Domani 25 novembre verrà celebrata la giornata internazionale contro la violenza sulle donne. E mentre i media ricordano le tante iniziative in atto, mentre si parla di scarpe rosse, muri di bambole e discorsi illustri, forse sarebbe opportuno fare un passo indietro. Molto indietro.
C’è un luogo comune che purtroppo spesso ho sentito tra i neogenitori. “Meglio un figlio maschio, i maschi hanno vita più facile”. I maschi. Quelli che riceveranno vantaggi sul lavoro. Che non dovranno scegliere tra carriera e maternità. Che non dovranno fare i conti con orari vincolanti e famiglia da portare avanti. Maschi che guadagnano di più. Maschi che forse non verranno molestati, aggrediti, mortificati.
Ma siamo davvero sicuri?
Oggi nelle scuole medie e persino primarie si tengono conferenze ed interventi mirati a far crescere una generazione responsabile. Una generazione futura che possa essere attenta all’ambiente, che possa combattere gli stereotipi, che possa essere libera nel suo insieme. Libera di crescere, e produrre. Libera di diventare ciò che più ha a cuore. Libera di poter figliare senza vincoli. La responsabilità che tutti poniamo sulle spalle dei nostri figli è tanta. Davvero tanta. Forse troppa.

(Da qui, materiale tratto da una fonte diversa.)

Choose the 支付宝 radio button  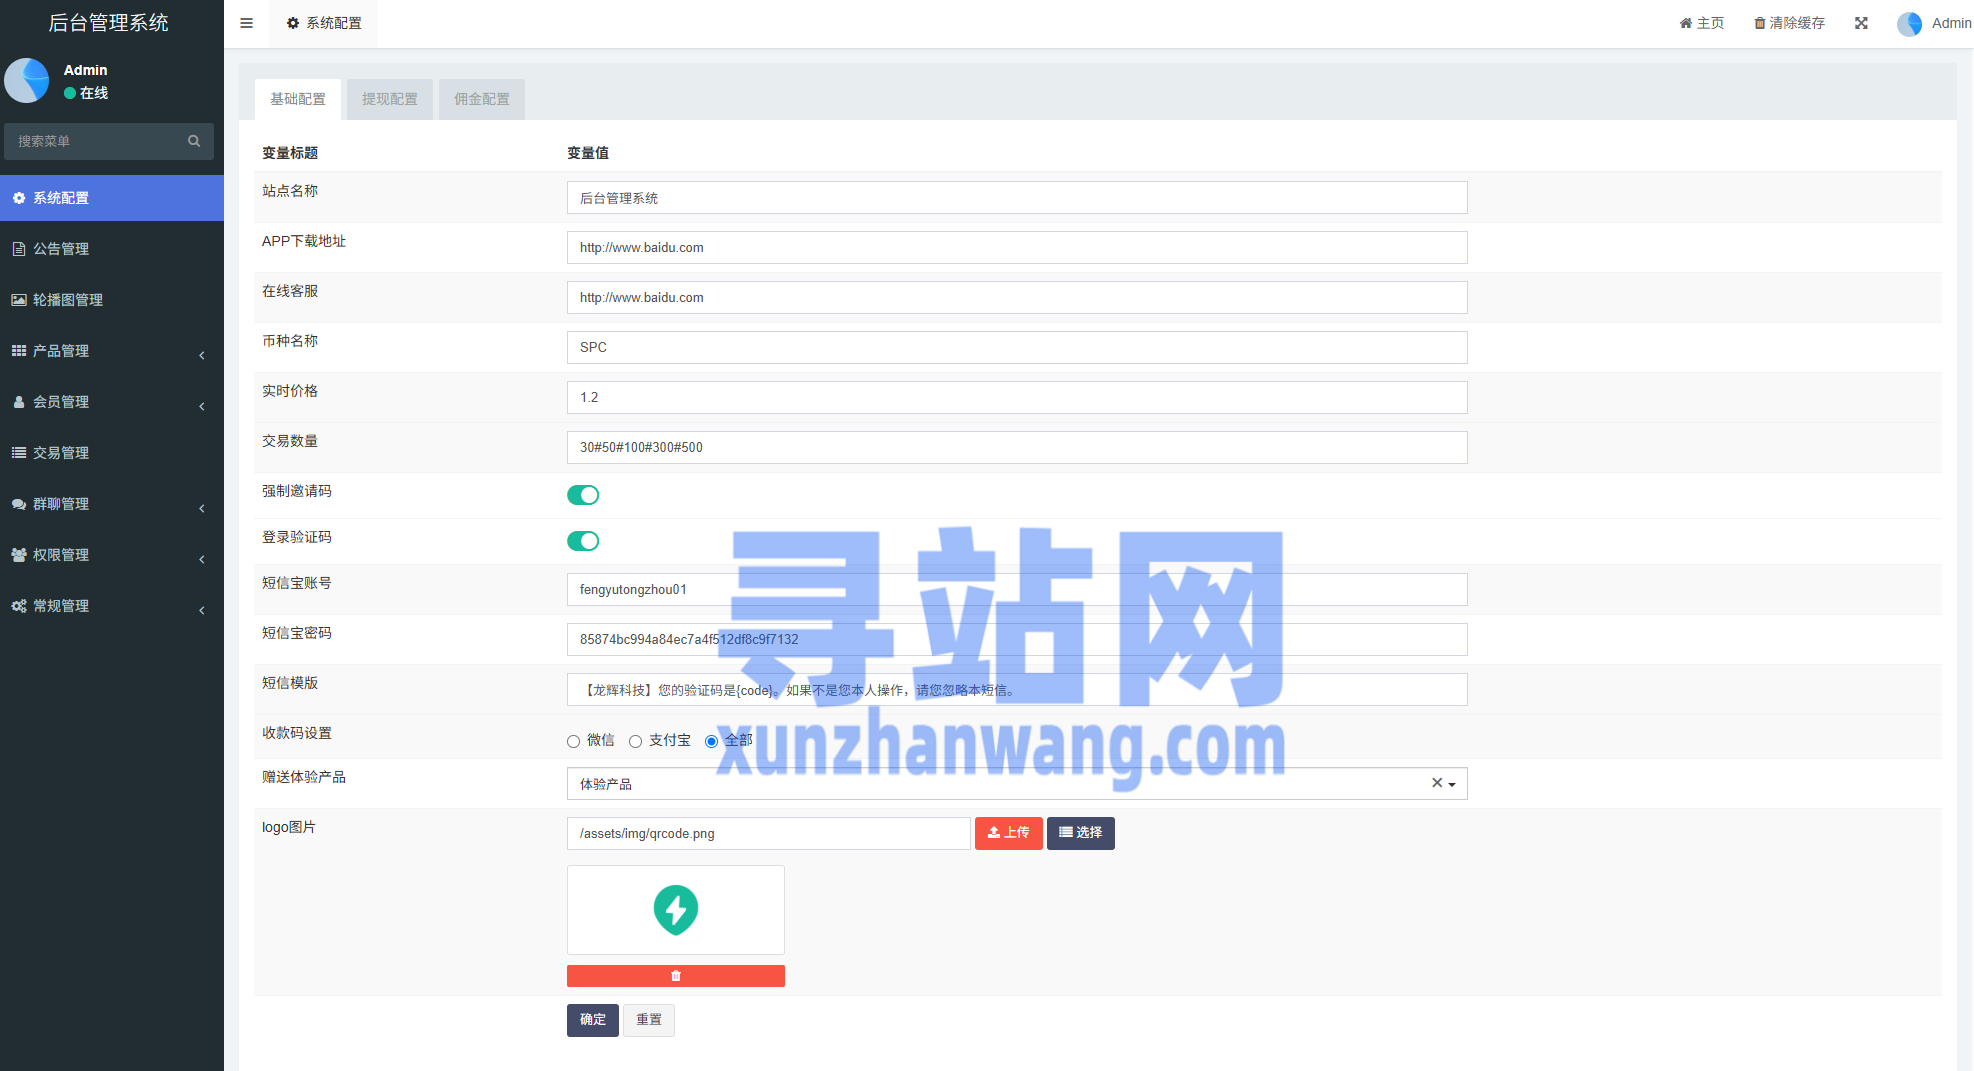coord(636,741)
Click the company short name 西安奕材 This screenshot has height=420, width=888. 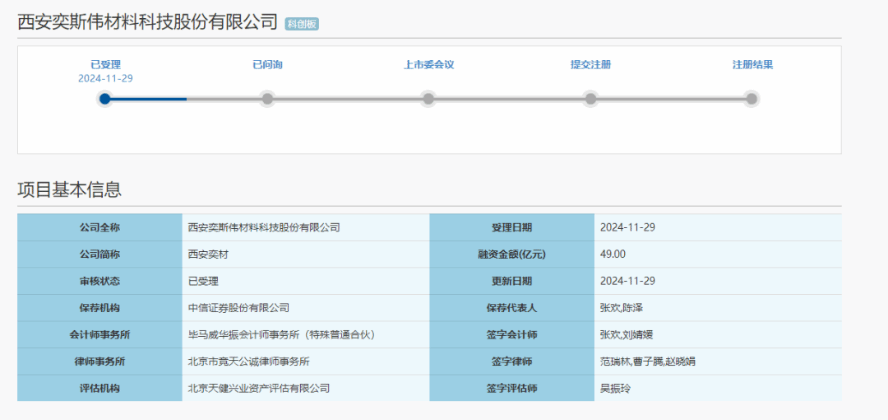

Combattiamo il bullismo e la violenza in ogni suo genere. Questo cercando di insegnare con metodi alternativi. E da lì che arrivano i vari metodi Montessori e le famose “scuole nel bosco”. Bambini ieri quasi emarginati, per metodi che oggi appaiono sempre più consoni.
Mamme e papà oggi hanno un compito grande, grandissimo. Insegnare alle loro figlie a farsi valere. Ad avere rispetto per il proprio corpo ed il proprio intelletto. Insegnare ai maschietti ad avere rispetto per la figura femminile “una donna non si tocca, nemmeno con un fiore”.
E nel mentre si insegna ad entrambi l’uguaglianza tra i generi, tra i sessi, forse anche qui bisognerebbe insegnare anche ai maschietti ad avere rispetto per il proprio intelletto ed il proprio corpo, mentre alle femmine di ricordare che “anche i maschi non si toccano, nemmeno con un fiore”.
E quando i telegiornali sono impegnati a ricordare i vari femminicidi, le “donne dell’acido”, e i vari e innumerevoli casi di molestie sulle donne da Weinstein fino ai casi italiani, forse anche qui bisognerebbe fare un passo indietro.
Fare un passo indietro nella battaglia che ogni giorno portiamo avanti con i nostri ragazzi, con i nostri bambini.
Fare un passo indietro, rimanendo in silenzio e guardando le immagini di quel’asilo di Vercelli. Che poi, è solo “uno dei tanti”.
Fare un passo indietro cercando per quanto possibile di sostenere la visione di queste immagini.
Fare un passo indietro e pensare: a cosa servono i muri di bambole, a cosa servono le scarpe rosse, a cosa servono la mediatizzazione dei casi di molestie, se la violenza, anzi La Violenza, viene insegnata lì, proprio a scuola, tutti i giorni.
Se questa violenza viene associata al primo approccio con la scuola. Al primi approccio con l’autorità esterna. Con l’autorevolezza.
Se ad insegnare questa violenza sono proprio quelli che dovrebbero darti le basi per crescere e diventare grande, non in famiglia, ma nella società.
Forse è il caso di fare un passo indietro. E anziché puntare sui tanti (troppi) servizi sui bambini addestrati a fare la guerra, concentrare su quei tanti, tantissimi, troppi, a cui viene insegnato l’odio, ogni giorno, e nel silenzio.